Friend Tally



I resisted Facebook, thinking it was just for college students, but then I noticed that many of my friends were there, and it seemed like a good way to keep in contact. Frankly since lower Manhattan emptied itself of artists, I seem to seldom see anyone, except occasionally at openings.

While you can list yourself publicly on Facebook, the majority of users don't, so you have to gather a group of friends around you, to actually view anything meaningful.

So you search your address book and begin adding friends. The first thing you notice is that you have very few friends compared to some who seem to be the most popular kids at school, with 500 or more "friends."

Accepting you will never be that much of a star, you begin comparing your friend list, with those of your friends, ex-friends, ex-lovers, and those you remember as losers.
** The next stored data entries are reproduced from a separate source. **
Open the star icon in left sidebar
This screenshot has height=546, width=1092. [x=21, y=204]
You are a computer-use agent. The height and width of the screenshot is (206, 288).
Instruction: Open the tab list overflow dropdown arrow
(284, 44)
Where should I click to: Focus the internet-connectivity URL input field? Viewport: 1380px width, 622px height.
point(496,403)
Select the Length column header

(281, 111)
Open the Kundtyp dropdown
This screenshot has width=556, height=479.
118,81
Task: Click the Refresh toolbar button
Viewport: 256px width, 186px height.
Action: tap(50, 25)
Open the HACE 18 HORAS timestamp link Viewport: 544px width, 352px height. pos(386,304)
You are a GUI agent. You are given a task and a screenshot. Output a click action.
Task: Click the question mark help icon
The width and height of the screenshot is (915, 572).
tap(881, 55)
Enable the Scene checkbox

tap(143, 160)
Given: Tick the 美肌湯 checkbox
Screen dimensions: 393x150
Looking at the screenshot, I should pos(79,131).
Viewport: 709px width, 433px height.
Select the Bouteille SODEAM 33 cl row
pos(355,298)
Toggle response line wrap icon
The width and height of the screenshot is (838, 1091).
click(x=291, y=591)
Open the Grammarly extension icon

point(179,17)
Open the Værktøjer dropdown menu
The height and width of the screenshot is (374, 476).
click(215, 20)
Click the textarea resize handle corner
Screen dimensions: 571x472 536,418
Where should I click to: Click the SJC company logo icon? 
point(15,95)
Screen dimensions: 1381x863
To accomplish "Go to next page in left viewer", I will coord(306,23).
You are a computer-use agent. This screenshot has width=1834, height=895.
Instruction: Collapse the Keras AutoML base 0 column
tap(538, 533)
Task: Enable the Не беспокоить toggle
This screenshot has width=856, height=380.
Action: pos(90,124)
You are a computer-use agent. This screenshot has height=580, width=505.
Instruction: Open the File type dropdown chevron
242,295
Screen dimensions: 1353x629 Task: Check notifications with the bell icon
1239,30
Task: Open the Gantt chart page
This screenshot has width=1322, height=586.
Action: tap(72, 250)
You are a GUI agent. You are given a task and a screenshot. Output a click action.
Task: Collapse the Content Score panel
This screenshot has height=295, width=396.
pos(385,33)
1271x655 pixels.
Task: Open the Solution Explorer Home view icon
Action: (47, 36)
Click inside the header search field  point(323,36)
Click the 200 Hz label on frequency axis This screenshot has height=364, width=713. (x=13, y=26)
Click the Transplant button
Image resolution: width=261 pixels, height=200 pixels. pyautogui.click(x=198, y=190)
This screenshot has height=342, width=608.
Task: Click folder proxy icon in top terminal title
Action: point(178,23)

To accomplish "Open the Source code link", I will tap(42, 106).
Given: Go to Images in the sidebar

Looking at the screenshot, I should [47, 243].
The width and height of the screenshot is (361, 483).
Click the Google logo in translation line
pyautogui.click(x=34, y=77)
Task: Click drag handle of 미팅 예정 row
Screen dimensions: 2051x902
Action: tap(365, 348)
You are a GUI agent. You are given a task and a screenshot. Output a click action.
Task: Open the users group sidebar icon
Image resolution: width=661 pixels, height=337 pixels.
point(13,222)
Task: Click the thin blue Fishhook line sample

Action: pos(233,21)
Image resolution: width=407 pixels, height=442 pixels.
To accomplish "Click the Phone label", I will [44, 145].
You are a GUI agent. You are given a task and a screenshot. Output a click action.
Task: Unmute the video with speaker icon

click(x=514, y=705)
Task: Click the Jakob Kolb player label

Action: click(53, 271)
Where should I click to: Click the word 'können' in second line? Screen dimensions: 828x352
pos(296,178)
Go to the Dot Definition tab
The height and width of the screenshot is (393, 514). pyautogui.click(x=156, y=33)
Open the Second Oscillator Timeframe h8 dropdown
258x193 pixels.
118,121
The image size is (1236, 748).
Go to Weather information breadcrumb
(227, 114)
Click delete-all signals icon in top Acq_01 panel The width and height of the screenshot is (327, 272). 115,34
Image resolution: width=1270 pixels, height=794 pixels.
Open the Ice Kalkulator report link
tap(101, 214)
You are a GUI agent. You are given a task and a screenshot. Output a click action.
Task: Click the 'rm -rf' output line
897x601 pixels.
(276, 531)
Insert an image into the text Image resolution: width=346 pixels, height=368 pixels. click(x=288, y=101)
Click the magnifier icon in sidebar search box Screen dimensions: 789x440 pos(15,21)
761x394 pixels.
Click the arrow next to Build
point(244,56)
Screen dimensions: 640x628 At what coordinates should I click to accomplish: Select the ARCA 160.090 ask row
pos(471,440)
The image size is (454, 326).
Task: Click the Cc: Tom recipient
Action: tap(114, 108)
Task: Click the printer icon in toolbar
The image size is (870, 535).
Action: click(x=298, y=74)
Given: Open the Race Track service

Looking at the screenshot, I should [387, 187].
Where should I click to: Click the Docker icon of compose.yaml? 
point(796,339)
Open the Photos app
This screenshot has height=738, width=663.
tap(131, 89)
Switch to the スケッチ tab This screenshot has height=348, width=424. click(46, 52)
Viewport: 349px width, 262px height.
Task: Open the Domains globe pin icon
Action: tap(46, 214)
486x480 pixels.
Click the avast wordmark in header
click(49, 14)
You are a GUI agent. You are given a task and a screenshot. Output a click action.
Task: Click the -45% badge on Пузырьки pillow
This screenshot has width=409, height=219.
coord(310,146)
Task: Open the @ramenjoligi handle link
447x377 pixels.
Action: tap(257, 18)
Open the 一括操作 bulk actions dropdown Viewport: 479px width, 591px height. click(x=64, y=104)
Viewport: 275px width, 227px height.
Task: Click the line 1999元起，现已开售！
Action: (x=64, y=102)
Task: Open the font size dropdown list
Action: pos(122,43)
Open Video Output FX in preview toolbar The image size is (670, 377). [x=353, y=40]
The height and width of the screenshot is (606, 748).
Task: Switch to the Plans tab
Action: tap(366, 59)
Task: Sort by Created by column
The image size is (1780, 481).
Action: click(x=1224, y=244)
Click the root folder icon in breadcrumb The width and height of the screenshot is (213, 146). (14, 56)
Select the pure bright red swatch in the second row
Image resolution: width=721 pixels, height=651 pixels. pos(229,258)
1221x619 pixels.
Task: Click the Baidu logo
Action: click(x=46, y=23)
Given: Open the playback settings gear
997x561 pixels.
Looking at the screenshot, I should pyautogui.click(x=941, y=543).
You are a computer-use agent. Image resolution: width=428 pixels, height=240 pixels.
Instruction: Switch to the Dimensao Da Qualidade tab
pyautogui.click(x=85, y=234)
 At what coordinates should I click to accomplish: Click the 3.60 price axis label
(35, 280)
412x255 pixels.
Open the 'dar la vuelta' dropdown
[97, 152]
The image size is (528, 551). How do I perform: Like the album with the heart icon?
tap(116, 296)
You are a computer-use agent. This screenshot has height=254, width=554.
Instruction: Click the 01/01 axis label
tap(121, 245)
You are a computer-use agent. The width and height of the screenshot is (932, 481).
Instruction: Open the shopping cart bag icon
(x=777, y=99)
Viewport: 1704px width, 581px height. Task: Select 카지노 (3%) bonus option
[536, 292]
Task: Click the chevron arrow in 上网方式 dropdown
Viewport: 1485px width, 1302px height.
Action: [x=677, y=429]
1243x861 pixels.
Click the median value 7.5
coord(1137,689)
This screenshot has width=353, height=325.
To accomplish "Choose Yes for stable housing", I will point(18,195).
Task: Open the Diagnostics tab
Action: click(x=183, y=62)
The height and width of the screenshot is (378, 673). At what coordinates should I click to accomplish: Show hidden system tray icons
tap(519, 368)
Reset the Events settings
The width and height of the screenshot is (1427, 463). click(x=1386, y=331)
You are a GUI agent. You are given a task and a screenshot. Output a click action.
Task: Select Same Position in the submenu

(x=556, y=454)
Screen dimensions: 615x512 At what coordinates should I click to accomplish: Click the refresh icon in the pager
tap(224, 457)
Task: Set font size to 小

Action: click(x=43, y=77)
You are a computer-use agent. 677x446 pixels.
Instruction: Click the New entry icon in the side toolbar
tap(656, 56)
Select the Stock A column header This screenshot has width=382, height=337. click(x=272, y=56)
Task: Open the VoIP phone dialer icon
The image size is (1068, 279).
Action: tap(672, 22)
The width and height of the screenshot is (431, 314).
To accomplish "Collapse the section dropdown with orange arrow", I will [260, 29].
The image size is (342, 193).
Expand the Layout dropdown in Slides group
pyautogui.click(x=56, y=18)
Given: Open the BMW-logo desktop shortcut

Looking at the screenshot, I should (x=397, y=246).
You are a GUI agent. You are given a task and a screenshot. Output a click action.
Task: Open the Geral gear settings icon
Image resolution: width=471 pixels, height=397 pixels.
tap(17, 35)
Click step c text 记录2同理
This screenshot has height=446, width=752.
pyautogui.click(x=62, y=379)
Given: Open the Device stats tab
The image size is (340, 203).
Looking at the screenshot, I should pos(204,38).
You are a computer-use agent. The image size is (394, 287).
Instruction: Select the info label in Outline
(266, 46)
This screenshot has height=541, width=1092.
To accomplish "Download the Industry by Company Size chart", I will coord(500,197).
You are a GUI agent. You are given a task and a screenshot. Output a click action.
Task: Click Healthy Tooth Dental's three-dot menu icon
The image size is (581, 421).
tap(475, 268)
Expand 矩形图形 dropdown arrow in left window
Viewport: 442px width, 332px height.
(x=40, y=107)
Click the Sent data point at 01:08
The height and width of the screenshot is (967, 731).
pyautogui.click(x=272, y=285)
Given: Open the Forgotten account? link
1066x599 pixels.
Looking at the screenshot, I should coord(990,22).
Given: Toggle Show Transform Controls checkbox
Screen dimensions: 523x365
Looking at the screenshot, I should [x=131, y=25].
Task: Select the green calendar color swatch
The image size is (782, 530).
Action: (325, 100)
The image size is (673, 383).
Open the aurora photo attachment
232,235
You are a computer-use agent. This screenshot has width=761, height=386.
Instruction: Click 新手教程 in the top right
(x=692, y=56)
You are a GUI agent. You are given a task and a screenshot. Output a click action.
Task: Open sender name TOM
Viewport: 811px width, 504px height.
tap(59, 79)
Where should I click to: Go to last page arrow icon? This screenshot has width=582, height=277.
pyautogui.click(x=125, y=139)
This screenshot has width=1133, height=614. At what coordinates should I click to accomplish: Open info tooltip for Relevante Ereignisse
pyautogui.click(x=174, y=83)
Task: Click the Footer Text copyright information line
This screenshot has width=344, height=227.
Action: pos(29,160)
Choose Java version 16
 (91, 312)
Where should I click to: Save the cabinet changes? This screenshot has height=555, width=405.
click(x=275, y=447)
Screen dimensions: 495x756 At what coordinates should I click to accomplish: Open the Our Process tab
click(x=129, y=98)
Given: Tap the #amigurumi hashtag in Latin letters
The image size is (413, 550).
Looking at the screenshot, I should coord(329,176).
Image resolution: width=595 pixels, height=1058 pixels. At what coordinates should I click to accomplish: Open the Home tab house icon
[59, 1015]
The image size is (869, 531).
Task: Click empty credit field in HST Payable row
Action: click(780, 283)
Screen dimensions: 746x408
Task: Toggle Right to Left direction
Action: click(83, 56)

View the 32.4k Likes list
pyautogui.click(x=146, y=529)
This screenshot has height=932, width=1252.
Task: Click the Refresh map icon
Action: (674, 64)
It is not always a pretty picture -- this friend tally.

Anything is better than that first screen you get, when you join, the disturbing statement "Fred has no friends." I looked after a week I had 26 friends, including some of my students, and a couple of friends I was glad to reconnect with.

Facebook does appear to be good place to connect with other creative people, since each of your friends opens you up to posts from their friends. Close enough to the way the real world works, or at least used to work for me, when I first came to NYC, and seemed to have thousands of friends.  But then I could sit on my loading dock, drink beer, and watch  artists walk by.